The Social Media Bubble, and How AI Can Break It
By Tim Wolff
Vice President of TV and Digital Publishing Innovation, Futuri
I’ve sat in thousands of editorial meetings. I’m willing to bet you have, too. But through all those, I never would have expected the seismic shift in how we make editorial decisions now.
We had already started to change the process before the pandemic. Long gone are the days of the assignment desk printing out what’s worth covering in the file. We started, like your newsroom probably does, with what was getting page views on our website, what Facebook posts were doing well, and what people were searching for on google. Typically, it was one person on the digital team who gave that report, and starting the meeting with what was gaining interest was helpful. Of course, it was only a snapshot, and it was mostly backward looking at what we had already published.
Now we live with the shift to a largely remote newsroom. Instead of a centralized conference table where ideas are bandied about, the meetings are a bit more disjointed, with reporters and producers and others on Zoom or conference calls. While news directors I talk with say the lack of cohesion is real, they also say they are getting a variety of story ideas, but from a new source: social media.
In fact, research Futuri conducted with Smith-Geiger shows that newsroom managers now say social media is the top source of story ideas in their newsroom.
Reporters and producers comb through local Facebook groups, and use their own feeds as sources of potential stories. But there remains a key problem: the stories the news staff sees in their feeds likely are not representing the actual audience.
Let’s examine what this was like before social media.
In his book “I’ll Mature When I’m Dead,” comedian and longtime columnist Dave Barry explained how decisions to cover trends all-too-often happened:
“These stories typically originate when an editor happens to notice something that strikes him or her as significant. For example, the editor might see a person wearing a Howdy Doody T-shirt, and then, a few hours later, see another person (or possibly the same person; it doesn’t matter) wearing a Howdy Doody T-shirt. The next day, at one of the story-planning meetings, the editor might mention this, and another editor might report having also recently seen a person (also possibly the same person) in a Howdy Doody T-shirt.
“The editors, having reached a critical mass–Three Howdy Doody T-shirts!--decide they have discovered a trend.”
Today, that looks like multiple people in the newsroom seeing the same thing on social media.
Now in editorial meetings, a reporter might say, “I saw this on Facebook,” and an assignment editor might say, “I saw that too,” and they might conclude it is a big deal and must be worth a story. Of course, the assignment editor and the reporter are likely to live in similar areas, share similar friends and interests, and therefore see similar posts. What’s “trending” on my Facebook page and your Facebook page might have very little to do with what the rest of our community is seeing.
With the endless sea of what’s available in digital and social, standard editorial meetings are bound to miss key stories happening in the community. Today, the best way to manage that is to use artificial intelligence.
AI tools can do what we humans can’t: scan through millions of social posts and engagement data to tell us what is really happening with the audience. Futuri’s TopicPulse ContentAdvantage, for example, combines data from more than a hundred thousand publishers and multiple social media platforms and delivers newsrooms a live look at what their community is engaging with. It also includes live demographics and predictive analysis of what will be trending.
At some point, we all became successful news managers because we had good journalism instincts. We can sense a story that will do well, and which ones viewers and listeners would turn away from.

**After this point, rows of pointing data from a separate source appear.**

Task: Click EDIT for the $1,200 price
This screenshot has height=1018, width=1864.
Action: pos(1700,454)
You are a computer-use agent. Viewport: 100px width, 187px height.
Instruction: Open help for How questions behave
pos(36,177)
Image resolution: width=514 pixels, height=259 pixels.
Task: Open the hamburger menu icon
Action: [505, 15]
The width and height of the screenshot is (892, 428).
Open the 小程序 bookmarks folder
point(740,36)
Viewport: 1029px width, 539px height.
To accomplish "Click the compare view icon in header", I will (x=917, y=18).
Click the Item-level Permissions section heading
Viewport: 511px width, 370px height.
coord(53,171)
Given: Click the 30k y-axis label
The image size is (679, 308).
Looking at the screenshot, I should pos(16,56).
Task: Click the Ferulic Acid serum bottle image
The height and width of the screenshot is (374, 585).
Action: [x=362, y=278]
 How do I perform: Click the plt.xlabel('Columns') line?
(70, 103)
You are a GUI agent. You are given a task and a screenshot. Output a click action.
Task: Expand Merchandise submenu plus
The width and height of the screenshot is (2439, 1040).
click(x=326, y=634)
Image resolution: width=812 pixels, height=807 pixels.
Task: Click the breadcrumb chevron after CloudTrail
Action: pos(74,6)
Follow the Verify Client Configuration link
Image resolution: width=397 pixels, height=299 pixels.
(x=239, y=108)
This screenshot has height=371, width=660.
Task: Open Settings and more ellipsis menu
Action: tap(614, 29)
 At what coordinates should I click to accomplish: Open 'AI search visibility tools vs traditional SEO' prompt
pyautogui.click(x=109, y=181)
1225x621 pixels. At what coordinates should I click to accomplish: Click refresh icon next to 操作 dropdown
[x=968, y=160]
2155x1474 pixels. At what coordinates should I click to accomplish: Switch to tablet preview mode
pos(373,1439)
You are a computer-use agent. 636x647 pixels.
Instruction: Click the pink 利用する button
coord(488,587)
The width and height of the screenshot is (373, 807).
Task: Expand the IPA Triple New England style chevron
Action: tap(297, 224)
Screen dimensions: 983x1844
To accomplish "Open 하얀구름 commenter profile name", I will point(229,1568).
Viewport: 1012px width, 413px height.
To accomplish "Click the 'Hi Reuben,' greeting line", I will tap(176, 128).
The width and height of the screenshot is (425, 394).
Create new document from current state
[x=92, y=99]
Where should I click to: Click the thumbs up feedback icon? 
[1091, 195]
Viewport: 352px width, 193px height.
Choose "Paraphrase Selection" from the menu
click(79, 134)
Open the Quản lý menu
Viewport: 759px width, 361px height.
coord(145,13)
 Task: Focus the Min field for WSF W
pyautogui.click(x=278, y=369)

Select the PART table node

But for most of our careers, that was what we had: limited information and good instincts.
Now we have the power to have an overwhelming amount of information. But we need tools to make that information actionable. If your newsroom doesn’t have AI tools to help, take a moment during your next editorial meeting. Look around the room or the screen and ask yourself whether your team is truly covering the audience beyond each person’s individual bubbles. Then ask yourself what you’re missing.
Artificial Intelligence gives us something we could never have without it: a full understanding of our audience.
And isn’t serving our whole audience our primary mission?
Tim Wolff is Vice President of TV and Digital Publishing Innovation at Futuri. He has 20+ years of experience as a digital and broadcasting leader who’s led top-performing teams across the country at companies including Gannet, Belo, and Cox Media Group Ohio, which includes three daily newspapers, three radio stations, WHIO-TV, and more. Wolff, who holds a Master’s in Journalism from the University of Missouri, also makes a mean green chile stew.